Extrait
****
Une PERSONNE est celui dont les mots ou les actions sont considérés, soit comme les siens, soit comme représentant les mots et les paroles d'un autre homme, ou de quelque autre chose à qui ils sont attribués, soit véritablement, soit par fiction [1].

 

Quand les mots et les actions d'un homme sont considérés comme siens, on l'appelle alors une personne, et quand ils sont considérés comme représentant les paroles et les actions d'un autre, on l'appelle alors une personne fictive ou artificielle [2].

 

Le mot personne est latin. Les Grecs ont pour cela le mot prosôpon, qui signifie le visage, tout comme persona en latin signifie le déguisement, l'apparence extérieure d'un homme, imités sur la scène; et parfois, plus particulièrement cette partie qui déguise le visage [3], le masque, la visière [4]. De la scène, ce mot a été transféré à tout représentant d'un discours [5] ou d'une action, aussi bien dans les tribunaux qu'au théâtre. De sorte qu'une personne est la même chose qu'un acteur [6], aussi bien à la scène que dans une conversation courante. Et personnifier [7], c'est être l'acteur [8], c'est se représenter soi-même [9] ou représenter autrui, et celui qui est l'acteur d'un autre est dit tenir le rôle [10] de la personne de cet autre, ou être acteur en son nom (c'est le sens qu'utilise Cicéron quand il dit Unus sustineo [11] tres personas; mei, adversarii, et judicis, j'ai à charge le rôle de trois personnes, la mienne, celle de l'adversaire, et celle du juge, et on l'appelle de différentes façons selon les différentes circonstances :  un représentant ou quelqu'un de représentatif, un lieutenant [12], un vicaire [13], un mandataire [14], un fondé de pouvoir [15], un procureur [16], un acteur, ainsi de suite.

 

Parmi les personnes artificielles, certaines ont leurs paroles et leurs actions qui sont reconnues comme leurs [17] par ceux qu'elles représentent . La personne est alors l'acteur, et celui qui reconnaît pour siennes ses paroles et actions est l'AUTEUR, auquel cas l'acteur agit par autorité [18]. Car celui qui, quand il s'agit des biens et des possessions, est appelé un propriétaire, et en latin dominus, en grec kurios [19], est appelé auteur quand il s'agit des actions. Tout comme le droit de possession est appelé domination [20], le droit de faire une action quelconque est appelé AUTORITÉ [21]. Si bien que par autorité, on entend toujours un droit de faire quelque acte, et l'acte fait par autorité, fait par délégation d'autorité, avec l'autorisation  de celui dont c'est le droit [22].
****
Travail à faire
Reproduisez sans rien changer le passage de l'extrait sur la notion de personne qui commence par « Une PERSONNE est celui » et se poursuit jusqu'à « fictive ou artificielle [2]. ».

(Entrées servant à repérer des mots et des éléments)
****
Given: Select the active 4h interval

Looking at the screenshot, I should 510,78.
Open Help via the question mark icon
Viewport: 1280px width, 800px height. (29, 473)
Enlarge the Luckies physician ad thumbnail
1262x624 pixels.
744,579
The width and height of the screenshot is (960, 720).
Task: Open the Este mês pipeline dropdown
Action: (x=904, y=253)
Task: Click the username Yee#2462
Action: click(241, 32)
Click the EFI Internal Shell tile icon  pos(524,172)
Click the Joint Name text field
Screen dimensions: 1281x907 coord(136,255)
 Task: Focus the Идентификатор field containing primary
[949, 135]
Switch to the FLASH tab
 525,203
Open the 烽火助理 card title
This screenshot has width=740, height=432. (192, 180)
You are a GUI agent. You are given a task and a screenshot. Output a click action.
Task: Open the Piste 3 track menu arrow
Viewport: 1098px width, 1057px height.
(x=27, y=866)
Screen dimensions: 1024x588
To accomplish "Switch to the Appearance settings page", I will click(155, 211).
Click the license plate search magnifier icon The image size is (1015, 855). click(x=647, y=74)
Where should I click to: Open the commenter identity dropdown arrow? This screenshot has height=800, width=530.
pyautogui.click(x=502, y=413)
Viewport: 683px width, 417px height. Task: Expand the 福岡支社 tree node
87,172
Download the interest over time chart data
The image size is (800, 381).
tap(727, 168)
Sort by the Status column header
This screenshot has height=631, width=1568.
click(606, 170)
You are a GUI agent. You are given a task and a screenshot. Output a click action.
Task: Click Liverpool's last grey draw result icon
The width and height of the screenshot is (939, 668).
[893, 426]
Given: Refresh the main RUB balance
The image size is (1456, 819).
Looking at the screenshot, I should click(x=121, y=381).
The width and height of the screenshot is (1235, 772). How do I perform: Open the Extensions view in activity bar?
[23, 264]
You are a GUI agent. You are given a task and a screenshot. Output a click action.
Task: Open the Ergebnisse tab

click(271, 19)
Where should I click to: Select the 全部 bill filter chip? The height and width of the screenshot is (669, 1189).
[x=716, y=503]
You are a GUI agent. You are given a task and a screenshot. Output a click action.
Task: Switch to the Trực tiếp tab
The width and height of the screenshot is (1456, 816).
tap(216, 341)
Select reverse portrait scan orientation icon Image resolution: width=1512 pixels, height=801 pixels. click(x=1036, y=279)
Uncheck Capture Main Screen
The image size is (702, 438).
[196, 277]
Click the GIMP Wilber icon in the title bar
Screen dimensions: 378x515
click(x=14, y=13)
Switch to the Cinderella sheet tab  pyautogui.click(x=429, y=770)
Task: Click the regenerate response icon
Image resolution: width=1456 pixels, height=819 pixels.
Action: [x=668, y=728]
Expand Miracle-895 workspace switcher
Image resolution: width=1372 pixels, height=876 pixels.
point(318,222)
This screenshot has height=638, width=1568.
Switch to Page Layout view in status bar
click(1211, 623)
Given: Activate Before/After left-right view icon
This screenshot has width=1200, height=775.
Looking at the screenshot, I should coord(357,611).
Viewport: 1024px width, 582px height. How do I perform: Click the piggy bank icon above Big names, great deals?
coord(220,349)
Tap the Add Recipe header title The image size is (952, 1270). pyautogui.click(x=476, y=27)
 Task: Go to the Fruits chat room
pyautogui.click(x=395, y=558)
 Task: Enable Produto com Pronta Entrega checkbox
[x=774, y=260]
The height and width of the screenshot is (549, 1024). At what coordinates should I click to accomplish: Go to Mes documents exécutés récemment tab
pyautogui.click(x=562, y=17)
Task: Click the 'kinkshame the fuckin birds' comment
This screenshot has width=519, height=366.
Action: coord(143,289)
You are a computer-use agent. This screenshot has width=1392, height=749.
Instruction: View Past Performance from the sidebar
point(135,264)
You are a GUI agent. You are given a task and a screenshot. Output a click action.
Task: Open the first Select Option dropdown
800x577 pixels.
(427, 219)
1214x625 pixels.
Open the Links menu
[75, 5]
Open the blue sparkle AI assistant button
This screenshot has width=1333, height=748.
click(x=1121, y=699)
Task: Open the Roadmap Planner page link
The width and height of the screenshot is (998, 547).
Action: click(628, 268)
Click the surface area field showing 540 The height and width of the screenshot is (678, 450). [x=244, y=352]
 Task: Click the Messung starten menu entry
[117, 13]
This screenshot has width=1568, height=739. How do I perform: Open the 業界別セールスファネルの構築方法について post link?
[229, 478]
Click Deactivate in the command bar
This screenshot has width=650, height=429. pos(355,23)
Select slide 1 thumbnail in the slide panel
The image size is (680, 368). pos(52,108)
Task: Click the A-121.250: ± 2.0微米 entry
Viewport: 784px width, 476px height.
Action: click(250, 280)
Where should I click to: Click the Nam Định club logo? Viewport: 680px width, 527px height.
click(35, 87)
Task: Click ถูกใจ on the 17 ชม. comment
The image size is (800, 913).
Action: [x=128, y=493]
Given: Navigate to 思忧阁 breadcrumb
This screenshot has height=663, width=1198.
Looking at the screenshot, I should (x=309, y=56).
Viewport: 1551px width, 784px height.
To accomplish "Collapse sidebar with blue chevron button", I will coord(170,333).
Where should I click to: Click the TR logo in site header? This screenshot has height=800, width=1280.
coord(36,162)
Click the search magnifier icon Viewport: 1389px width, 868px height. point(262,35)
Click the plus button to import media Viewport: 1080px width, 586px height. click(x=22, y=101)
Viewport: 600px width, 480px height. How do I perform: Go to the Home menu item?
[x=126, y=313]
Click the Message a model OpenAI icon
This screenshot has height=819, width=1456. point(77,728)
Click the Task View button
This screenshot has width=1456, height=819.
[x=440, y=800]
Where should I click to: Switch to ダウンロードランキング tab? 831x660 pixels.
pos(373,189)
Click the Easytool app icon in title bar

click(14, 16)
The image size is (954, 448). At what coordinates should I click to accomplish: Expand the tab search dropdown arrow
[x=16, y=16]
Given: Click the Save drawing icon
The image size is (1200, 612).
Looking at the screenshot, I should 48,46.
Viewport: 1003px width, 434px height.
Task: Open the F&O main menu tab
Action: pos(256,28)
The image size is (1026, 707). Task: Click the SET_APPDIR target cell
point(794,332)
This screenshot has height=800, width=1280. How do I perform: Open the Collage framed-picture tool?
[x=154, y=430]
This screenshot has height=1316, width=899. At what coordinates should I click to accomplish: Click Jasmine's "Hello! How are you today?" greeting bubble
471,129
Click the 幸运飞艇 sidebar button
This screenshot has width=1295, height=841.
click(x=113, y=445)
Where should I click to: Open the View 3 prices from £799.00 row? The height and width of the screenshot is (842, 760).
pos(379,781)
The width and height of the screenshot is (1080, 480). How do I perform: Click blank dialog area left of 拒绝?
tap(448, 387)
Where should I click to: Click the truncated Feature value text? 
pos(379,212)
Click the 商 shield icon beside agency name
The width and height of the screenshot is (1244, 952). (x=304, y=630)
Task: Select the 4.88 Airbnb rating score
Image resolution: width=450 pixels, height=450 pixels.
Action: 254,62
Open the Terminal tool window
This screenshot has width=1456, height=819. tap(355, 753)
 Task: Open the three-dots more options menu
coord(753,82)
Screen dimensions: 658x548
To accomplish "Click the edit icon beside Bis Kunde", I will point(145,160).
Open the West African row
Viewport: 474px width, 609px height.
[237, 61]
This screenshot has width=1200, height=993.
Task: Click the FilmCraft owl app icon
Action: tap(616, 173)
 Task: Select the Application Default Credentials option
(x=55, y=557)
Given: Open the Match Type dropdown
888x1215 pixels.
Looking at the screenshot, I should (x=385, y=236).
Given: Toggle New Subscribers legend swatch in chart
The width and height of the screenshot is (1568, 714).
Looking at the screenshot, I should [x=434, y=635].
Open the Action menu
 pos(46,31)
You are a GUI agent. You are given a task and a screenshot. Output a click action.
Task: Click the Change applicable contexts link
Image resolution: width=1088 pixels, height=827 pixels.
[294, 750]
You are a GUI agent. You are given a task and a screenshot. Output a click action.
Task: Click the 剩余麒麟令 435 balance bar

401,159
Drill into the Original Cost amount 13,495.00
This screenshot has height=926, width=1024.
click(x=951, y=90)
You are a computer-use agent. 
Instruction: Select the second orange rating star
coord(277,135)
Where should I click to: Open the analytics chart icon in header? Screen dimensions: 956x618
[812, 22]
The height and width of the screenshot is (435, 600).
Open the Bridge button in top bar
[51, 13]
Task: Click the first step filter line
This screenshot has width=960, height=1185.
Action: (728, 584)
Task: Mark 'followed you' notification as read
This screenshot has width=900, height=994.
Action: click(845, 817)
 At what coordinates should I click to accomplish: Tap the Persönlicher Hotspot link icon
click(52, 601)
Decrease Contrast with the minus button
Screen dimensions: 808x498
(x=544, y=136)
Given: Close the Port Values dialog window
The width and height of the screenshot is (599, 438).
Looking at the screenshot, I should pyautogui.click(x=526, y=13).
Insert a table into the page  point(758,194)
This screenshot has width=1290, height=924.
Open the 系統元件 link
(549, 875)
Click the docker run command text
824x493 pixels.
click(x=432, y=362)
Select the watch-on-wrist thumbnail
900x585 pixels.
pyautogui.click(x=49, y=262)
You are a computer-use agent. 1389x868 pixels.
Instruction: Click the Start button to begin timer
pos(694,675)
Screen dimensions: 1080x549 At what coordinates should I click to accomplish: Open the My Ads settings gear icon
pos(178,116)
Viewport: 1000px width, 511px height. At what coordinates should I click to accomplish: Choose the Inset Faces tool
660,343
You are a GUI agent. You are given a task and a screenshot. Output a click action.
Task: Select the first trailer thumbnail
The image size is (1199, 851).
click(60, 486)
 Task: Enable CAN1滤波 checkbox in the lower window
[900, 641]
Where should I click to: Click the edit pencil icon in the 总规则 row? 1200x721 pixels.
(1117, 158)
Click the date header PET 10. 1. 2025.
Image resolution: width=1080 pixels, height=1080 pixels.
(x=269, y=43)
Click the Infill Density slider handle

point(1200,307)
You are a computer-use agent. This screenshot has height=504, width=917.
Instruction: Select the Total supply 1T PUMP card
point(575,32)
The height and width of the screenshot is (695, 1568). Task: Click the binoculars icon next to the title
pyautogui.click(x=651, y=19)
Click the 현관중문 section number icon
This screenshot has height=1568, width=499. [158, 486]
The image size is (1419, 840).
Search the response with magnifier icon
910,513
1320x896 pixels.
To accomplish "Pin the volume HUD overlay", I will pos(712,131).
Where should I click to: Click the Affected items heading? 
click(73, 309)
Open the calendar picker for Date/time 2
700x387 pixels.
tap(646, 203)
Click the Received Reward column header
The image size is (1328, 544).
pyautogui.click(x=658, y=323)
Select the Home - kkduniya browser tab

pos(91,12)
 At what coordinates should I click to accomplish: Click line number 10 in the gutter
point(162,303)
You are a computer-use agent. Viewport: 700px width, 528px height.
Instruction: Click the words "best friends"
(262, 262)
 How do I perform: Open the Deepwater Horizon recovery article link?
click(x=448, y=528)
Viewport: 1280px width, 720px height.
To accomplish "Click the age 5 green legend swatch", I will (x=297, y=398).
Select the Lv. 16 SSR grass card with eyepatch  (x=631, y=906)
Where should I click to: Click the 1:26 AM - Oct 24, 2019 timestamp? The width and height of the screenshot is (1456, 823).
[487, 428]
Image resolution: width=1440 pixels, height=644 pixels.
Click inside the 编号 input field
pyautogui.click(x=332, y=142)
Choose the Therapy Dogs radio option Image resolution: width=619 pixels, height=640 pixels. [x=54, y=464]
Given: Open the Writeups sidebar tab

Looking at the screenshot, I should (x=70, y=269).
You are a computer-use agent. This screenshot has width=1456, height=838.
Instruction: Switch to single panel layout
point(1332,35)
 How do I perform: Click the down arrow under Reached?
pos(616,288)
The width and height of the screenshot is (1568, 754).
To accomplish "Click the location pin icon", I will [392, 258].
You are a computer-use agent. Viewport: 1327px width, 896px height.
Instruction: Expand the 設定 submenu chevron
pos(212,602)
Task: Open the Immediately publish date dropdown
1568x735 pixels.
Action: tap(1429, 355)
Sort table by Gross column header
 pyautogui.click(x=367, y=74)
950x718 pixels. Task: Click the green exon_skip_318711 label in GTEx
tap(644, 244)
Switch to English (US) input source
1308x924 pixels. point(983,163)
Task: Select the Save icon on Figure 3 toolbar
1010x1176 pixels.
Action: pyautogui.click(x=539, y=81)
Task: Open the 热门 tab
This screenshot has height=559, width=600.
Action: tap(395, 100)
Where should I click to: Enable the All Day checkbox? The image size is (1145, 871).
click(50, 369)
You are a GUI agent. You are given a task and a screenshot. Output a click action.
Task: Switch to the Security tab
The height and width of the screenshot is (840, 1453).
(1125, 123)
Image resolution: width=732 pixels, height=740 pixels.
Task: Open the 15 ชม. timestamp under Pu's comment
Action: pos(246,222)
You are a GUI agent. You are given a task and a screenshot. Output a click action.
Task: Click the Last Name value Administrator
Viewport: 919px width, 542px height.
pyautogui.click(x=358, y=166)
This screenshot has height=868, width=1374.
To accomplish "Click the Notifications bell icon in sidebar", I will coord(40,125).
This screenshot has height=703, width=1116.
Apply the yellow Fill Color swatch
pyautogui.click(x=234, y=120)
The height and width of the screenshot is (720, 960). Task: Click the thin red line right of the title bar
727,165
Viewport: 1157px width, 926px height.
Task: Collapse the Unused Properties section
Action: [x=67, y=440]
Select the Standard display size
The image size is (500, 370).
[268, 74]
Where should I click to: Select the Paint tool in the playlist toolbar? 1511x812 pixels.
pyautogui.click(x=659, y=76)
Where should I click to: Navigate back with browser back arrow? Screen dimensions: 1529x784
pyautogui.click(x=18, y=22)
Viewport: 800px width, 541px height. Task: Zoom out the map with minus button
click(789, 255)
****
Corrigé
Une PERSONNE est celui dont les mots ou les actions sont considérés, soit comme les siens, soit comme représentant les mots et les paroles d'un autre homme, ou de quelque autre chose à qui ils sont attribués, soit véritablement, soit par fiction [1].

 

Quand les mots et les actions d'un homme sont considérés comme siens, on l'appelle alors une personne, et quand ils sont considérés comme représentant les paroles et les actions d'un autre, on l'appelle alors une personne fictive ou artificielle [2].